### Activity
Every record below is to be copied exactly, with its images omitted.

Segment Start: Material for this task

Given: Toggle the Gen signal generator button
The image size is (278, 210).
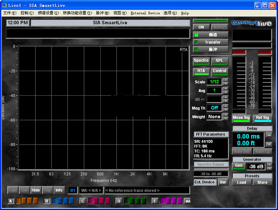Looking at the screenshot, I should coord(239,166).
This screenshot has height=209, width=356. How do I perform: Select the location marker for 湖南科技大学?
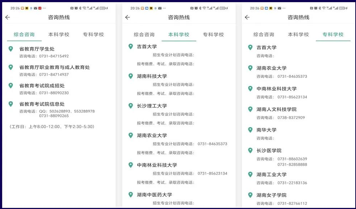(130, 76)
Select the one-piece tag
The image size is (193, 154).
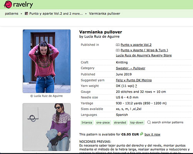pyautogui.click(x=103, y=122)
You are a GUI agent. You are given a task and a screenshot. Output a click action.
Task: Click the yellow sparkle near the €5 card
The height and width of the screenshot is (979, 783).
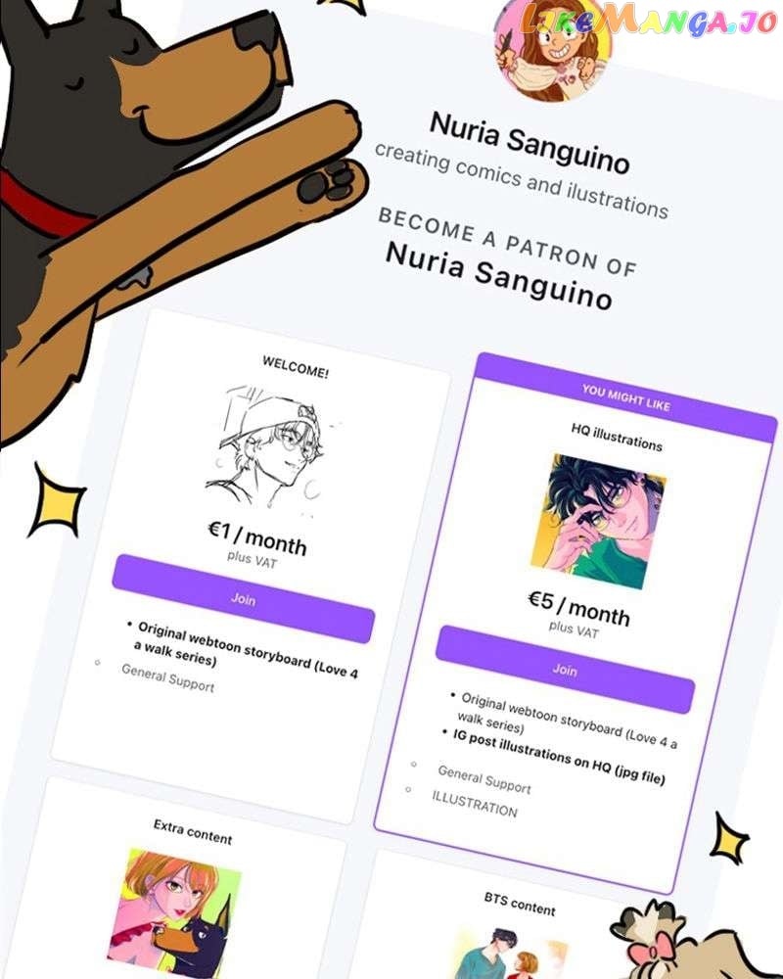click(x=731, y=839)
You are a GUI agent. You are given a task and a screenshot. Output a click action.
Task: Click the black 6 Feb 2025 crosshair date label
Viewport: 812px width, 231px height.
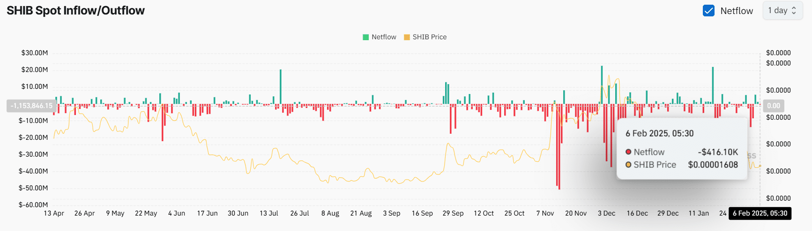coord(760,213)
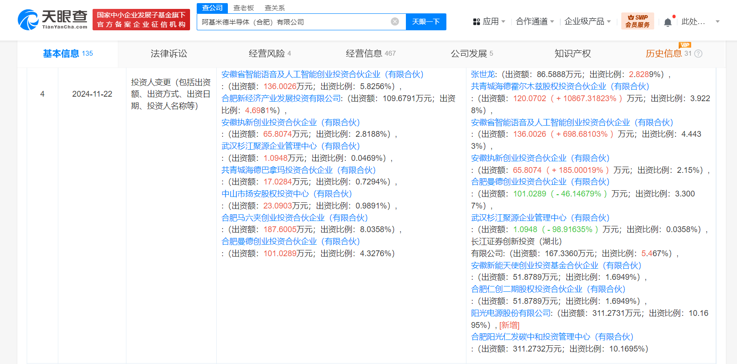This screenshot has width=737, height=364.
Task: Click the red official credit agency banner
Action: click(x=141, y=20)
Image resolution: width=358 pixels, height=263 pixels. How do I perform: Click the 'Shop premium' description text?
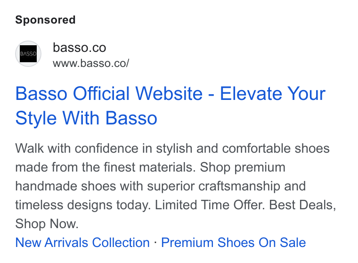click(x=243, y=167)
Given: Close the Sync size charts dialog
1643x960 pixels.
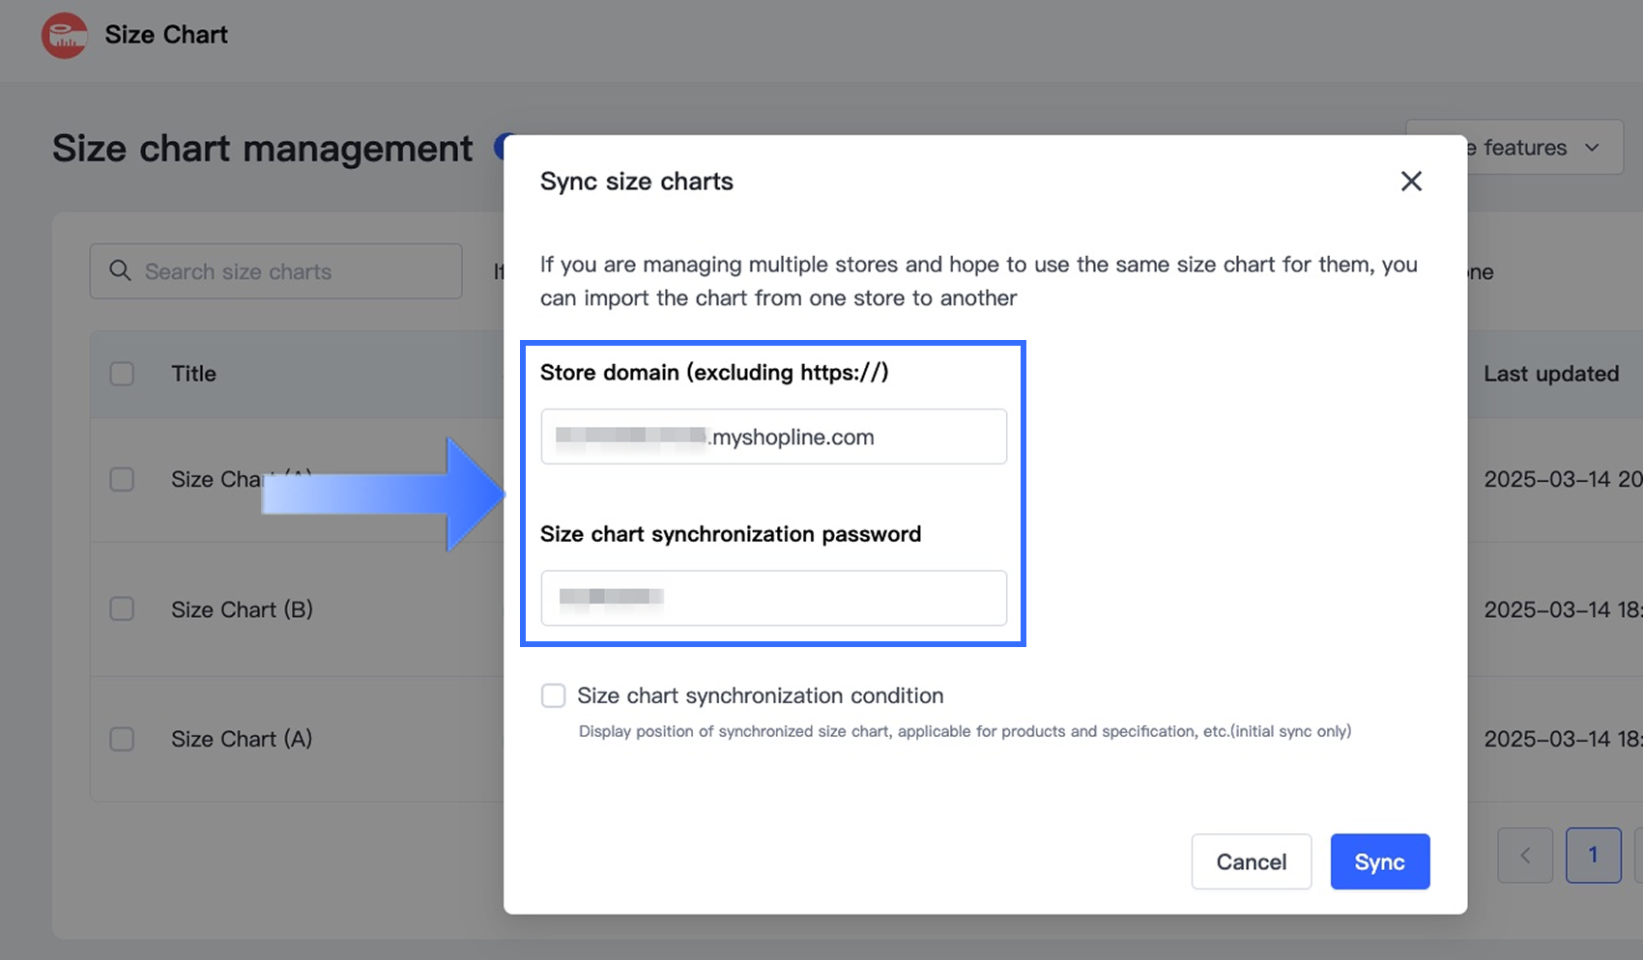Looking at the screenshot, I should pyautogui.click(x=1411, y=182).
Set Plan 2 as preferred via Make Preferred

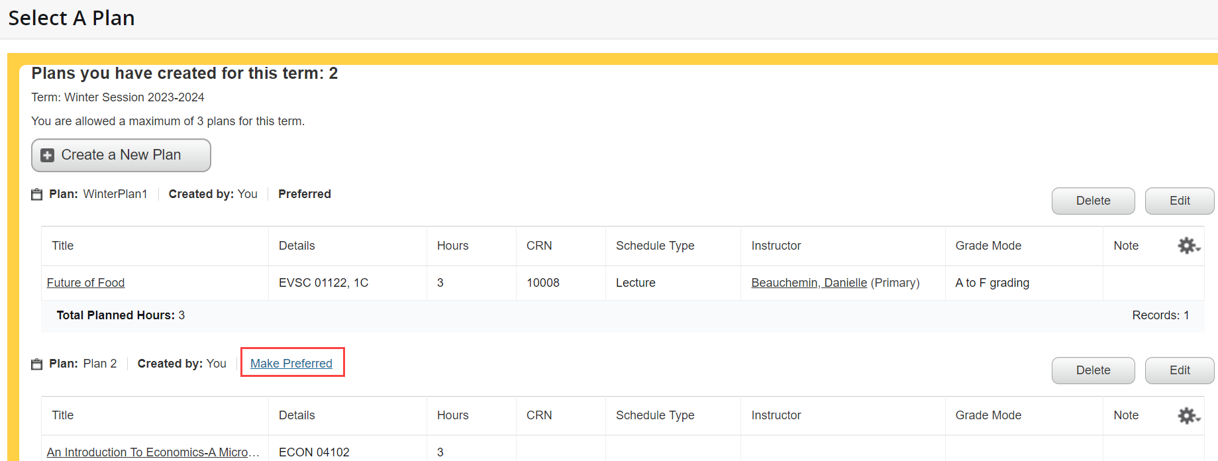pos(291,364)
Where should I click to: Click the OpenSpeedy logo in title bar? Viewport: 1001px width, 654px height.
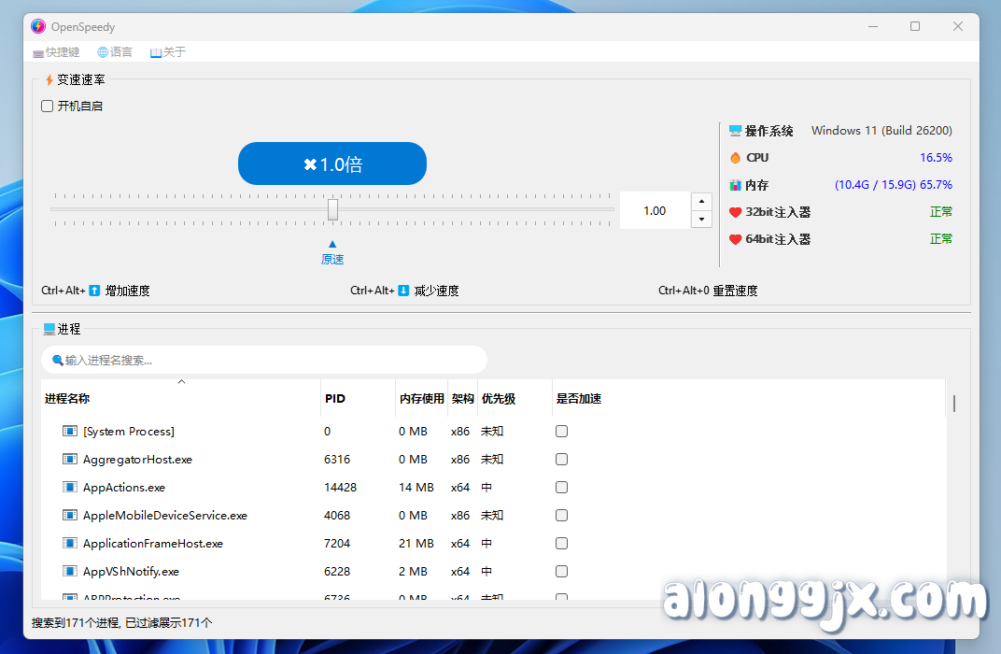(38, 26)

Segment End: Material for this task

### Answer to the exercise
Given: Toggle the Gen signal generator button
The image size is (278, 210).
Looking at the screenshot, I should coord(239,166).
This screenshot has height=209, width=356. How do I perform: Select the location marker for 湖南科技大学?
(130, 76)
Select the one-piece tag
The image size is (193, 154).
pyautogui.click(x=103, y=122)
You are a GUI agent. You are given a task and a screenshot. Output a click action.
Task: Click the yellow sparkle near the €5 card
The height and width of the screenshot is (979, 783).
click(x=731, y=839)
You are a GUI agent. You are given a task and a screenshot. Output a click action.
Task: Click the black 6 Feb 2025 crosshair date label
Viewport: 812px width, 231px height.
coord(760,213)
This screenshot has width=737, height=364.
Task: Click the red official credit agency banner
Action: click(x=141, y=20)
Image resolution: width=358 pixels, height=263 pixels. How do I perform: Click the 'Shop premium' description text?
click(x=243, y=167)
Given: Close the Sync size charts dialog
1643x960 pixels.
Looking at the screenshot, I should pyautogui.click(x=1411, y=182).
Set Plan 2 as preferred via Make Preferred

pos(291,364)
Where should I click to: Click the OpenSpeedy logo in title bar? Viewport: 1001px width, 654px height.
(38, 26)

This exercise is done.